Słodkie, pachnące, kolorowe. kto ich nie lubi? Wśród ogromnej różnorodności owoców, każdy znajdzie ulubione smaki, a także zlokalizuje miejsce, gdzie może nabyć te pyszne naturalne i zdrowe łakocie w przystępnej cenie. Jeśli masz ochotę na małe co nie co, zamiast pączki chipsów czy batonika wybierz kilka gruszek, garść winogrona lub inny ulubiony świeży czy suszony owoc. Zaspokoisz swoje zachcianki jednocześnie ofiarowując swojemu ciału najlepszy prezent - dawkę łatwo przyswajalnych witamin i innych bogatych wartości odżywczych. Brzmi nudno, trochę naukowo i mało realnie? 



Być może. Aby to zrozumieć i docenić musisz uświadomić sobie,  że cokolwiek zjadasz i wypijasz odbija się w jakiś sposób na Twoim zdrowiu długo lub krótkotrwale, a także na samopoczuciu i wydajności.  Popularne powiedzenie, że jesteś tym co jesz, nie jest wyssane z palca.

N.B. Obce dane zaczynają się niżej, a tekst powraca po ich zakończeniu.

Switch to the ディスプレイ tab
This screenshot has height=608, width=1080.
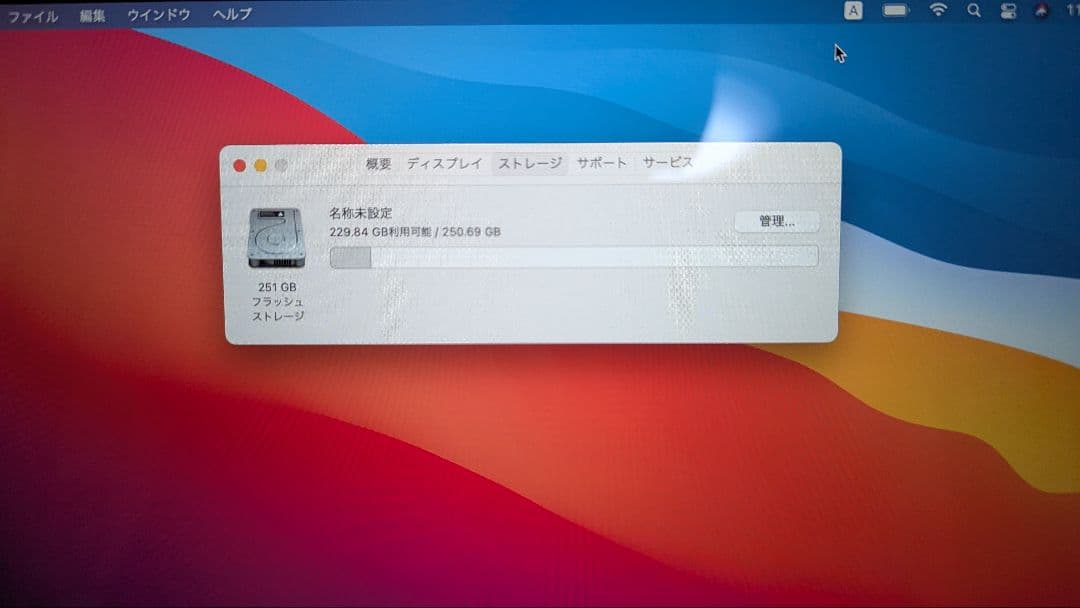click(446, 162)

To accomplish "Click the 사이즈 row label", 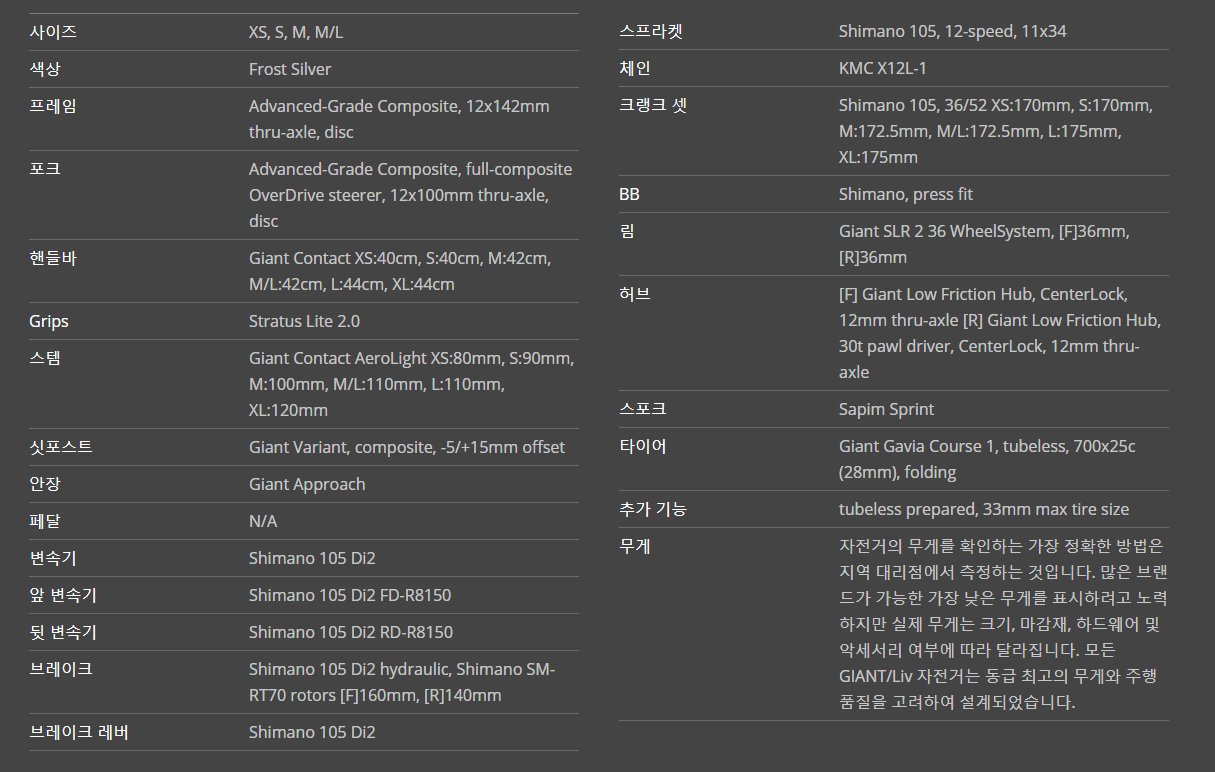I will [53, 32].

Przeciwnie, poparte badaniami naukowymi oraz doświadczeniem wielu ludzi. Przykładowo garść żelków o typowym składzie : cukier, syrop skrobiowy, substancja zagęszczająca, regulator kwasowości, aromaty oraz barwniki (E-104, E-122, E-124, E-129, E-133, E-151) + kilka innych, trawimy ok 3 tygodni. Natomiast 2 gruszki czy jabłko o składzie : 2 gruszki czy jabłko :) a dokładniej m.in. błonnik  witamina A, E , C, pektyny, węglowodany, kwasy organiczne, potas, żelazo, witaminy z grupy B, magnez, wapń czy fosfor, trawimy ok 40 minut! Widać różnicę ? :-)
Z moich znajomych nikt nie jest chyba takim łasuchem na słodkości jak ja, naprawdę! Uwielbiam czekoladę i lody oraz domowe ciasta! Bez lodów nie ma lata, czasami kupujemy je nawet jesienią czy zimą. Jednak najczęściej w zamrażarce czekają domowe sorbety, bez cukru :) Bywają takie etapy w moim życiu, kiedy nie sięgam przez miesiąc lub dwa po żadne słodkości, ani też inne przekąski typu popcorn, krakersy oraz alkohol. Wtedy zazwyczaj albo intensywniej oczyszczam organizm za pomocą diety, albo po prostu staram się wrócić na lepszą drogę - ćwiczę i jem 100% zdrowo. Dłużej niż 2 miesiące nigdy nie wytrzymałam :/ Na co dzień muszę więc znaleźć jakiś złoty środek, żeby czuć się dobrze, wzmacniać organizm, likwidować różne dolegliwości, wyglądać i czuć się zdrowo, ale jednocześnie nie mieć wyrzutów sumienia, że się objadam o 22 ciastkami :) Dlatego o 22 staram raczej się nie objadam, ale nie pluję sobie w twarz kiedy raz czy dwa razy w tygodniu zjem lody, czekoladę czy kawałek ciasta.  Bo wtedy zazwyczaj jest to zastępca jakiegoś posiłku, ewentualnie suto popijany potem przez 3 godziny wodą. Oczywiście nie traktuję deseru jako posiłku pod kątem odżywczym - po takiej błogiej przekąsce po prostu pozwalam organizmowi spokojnie ją pokonać ( czyt. przetrawić).  W domu nigdy nie trzymam kupnych słodyczy. Kiedy ktoś wpada z niespodziewaną wizytą mogę gościa uraczyć owocami, najczęściej mam tez jakieś bakalie. Kiedy męczy mnie ochota na coś zwyczajnie nie zdrowego, pierwsze próby polegają na zwalczeniu tego pomysły w zalążku. Sięgam po owoce, szklankę wody, herbatę z miodem. Jeśli to nic nie daje, albo robię coś w domu albo idę do sklepu, kupuję i zjadam z apetytem, delektuję się i zamykam ten rozdział :) 
Jednak nie chcąc tez dawać dzieciom złego przykładu staram się, jak mówiłam, aby to było umiarkowane. W ciągu tygodnia wrzucamy w siebie i ta dużo, może nie śmieci, ale ilości. Mieszkając w mieście, pracując, załatwiając milion różnych spraw,  często brakuje czasu na sport, spacer na świeżym powietrzu czy odpowiednio długi sen. Nasze ciała są naprawdę niesamowite trzymając nas w jako takiej formie w takich warunkach. Dbajmy o nie :-)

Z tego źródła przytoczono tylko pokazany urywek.